Just to piggy back of Chris's excellent post, I'll note that there is an increasing likelihood that Republicans are going to shed some of their big business allegiances and retreat into a much more nativist mode. I know this sounds crazy, but hear me out. First of all, Saxby Chambliss gave Sarah Palin credit for this victory last night.
"I can't overstate the impact she had down here," Chambliss said during an interview Wednesday morning on Fox News.
"When she walks in a room, folks just explode," he added. "And they really did pack the house everywhere we went. She's a dynamic lady, a great administrator, and I think she's got a great future in the Republican Party."
Palin uses the term 'good union job' to describe her husband's work, and generally operates as a reactionary populist.
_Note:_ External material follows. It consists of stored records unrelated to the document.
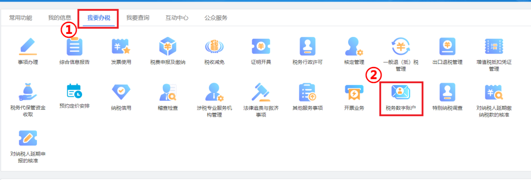Open the 事项办理 pencil icon
This screenshot has width=531, height=180.
coord(28,46)
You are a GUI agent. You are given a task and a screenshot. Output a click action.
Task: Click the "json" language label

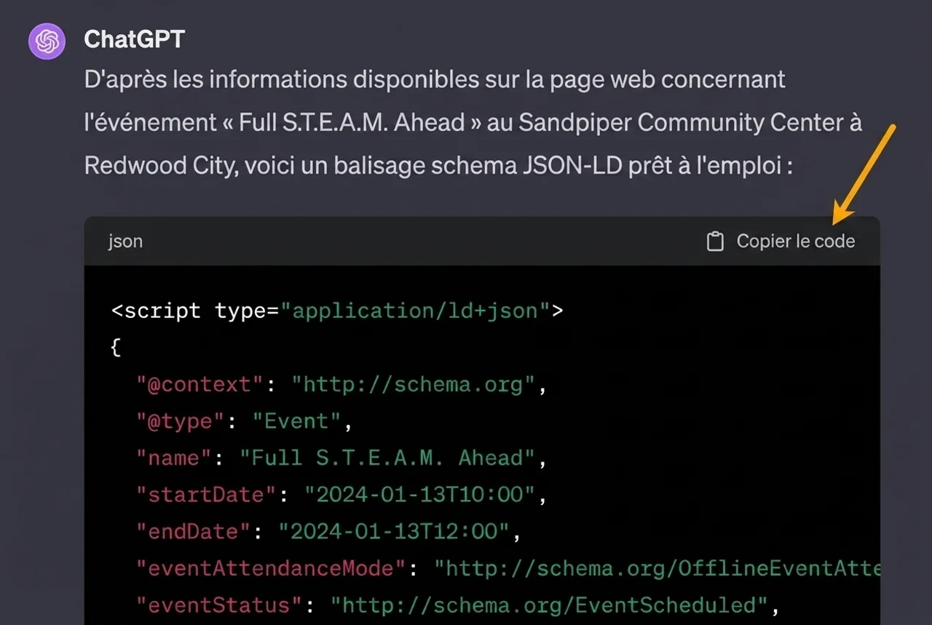pos(125,242)
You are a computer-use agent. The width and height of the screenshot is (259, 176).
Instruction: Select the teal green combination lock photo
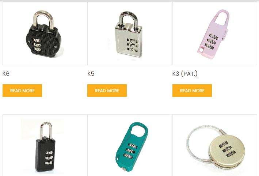coord(129,145)
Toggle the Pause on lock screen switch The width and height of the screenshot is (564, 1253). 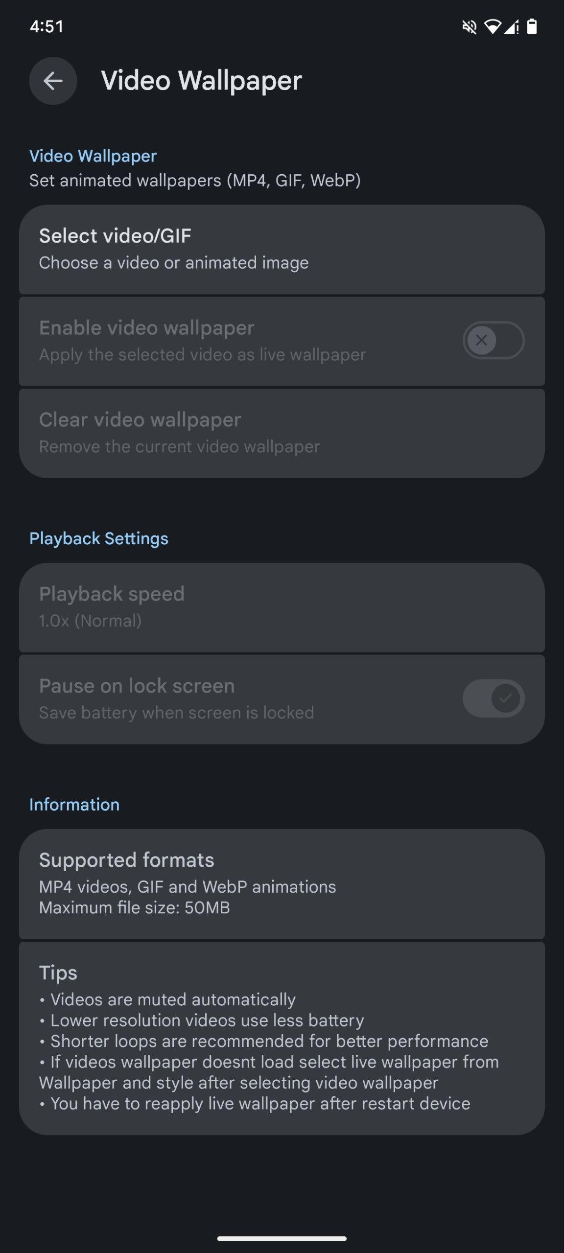click(493, 698)
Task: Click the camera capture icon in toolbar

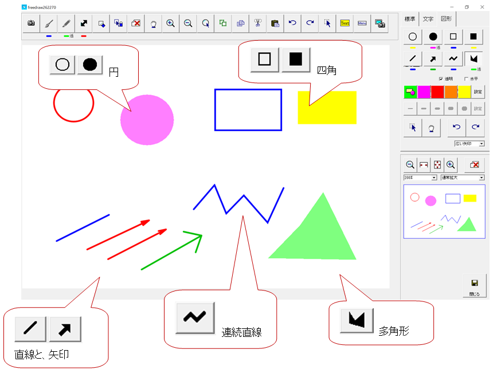Action: coord(31,23)
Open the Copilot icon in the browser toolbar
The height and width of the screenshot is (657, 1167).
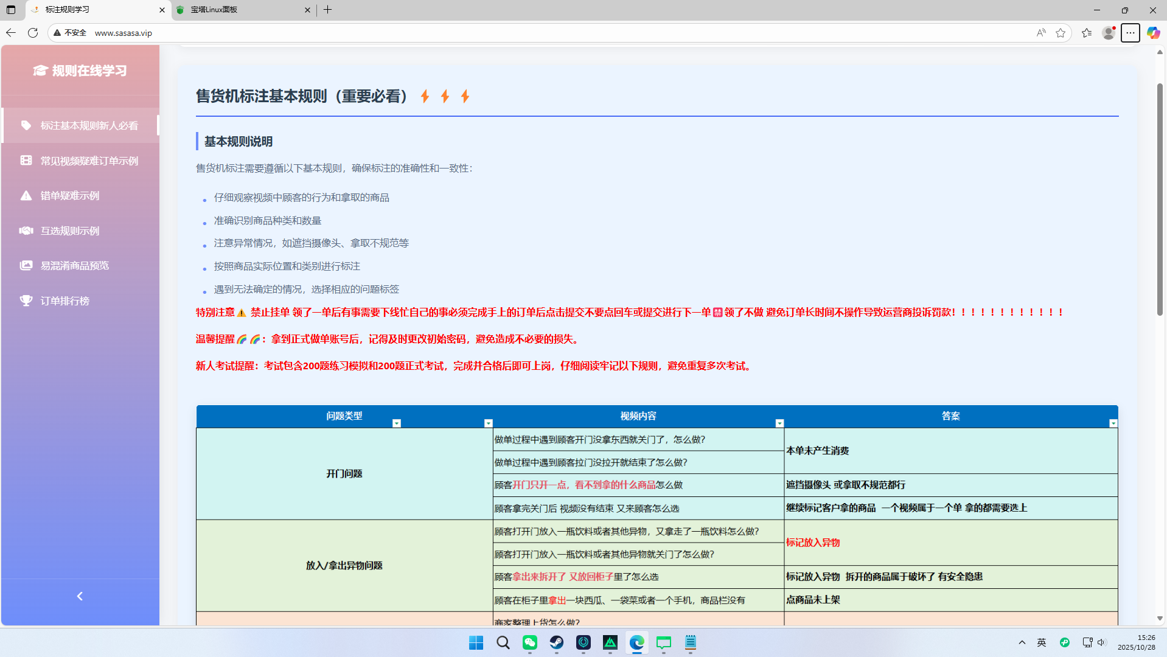click(x=1153, y=33)
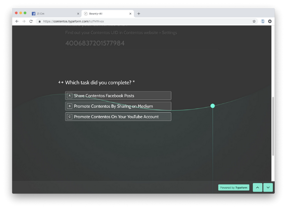Open the new tab plus button
Image resolution: width=287 pixels, height=210 pixels.
pyautogui.click(x=139, y=13)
What prevents her from taking over the party is the big business interests in the party, who do not like her because they do not like people that laud good union jobs, even by accident (this dynamic was reproduced for Huckabee as well). But the financial crisis is having a very weird effect. Foundations are devastated because of endowment losses, leading to nonprofit cutbacks, corporations are cutting back on lobbying, and advertising sales that sustain mainstream conservative media are crashing. The right-wing infrastructure is probably going to face serious cutbacks, as rich people and companies find their wealth evaporating.
In other words, it's going to become cheaper to organize people than money, which will help populists across the board. That means the Republicans might morph into a fully nativist populist party during a prolonged economic slump, and big business will invest relatively more in the Democratic Party.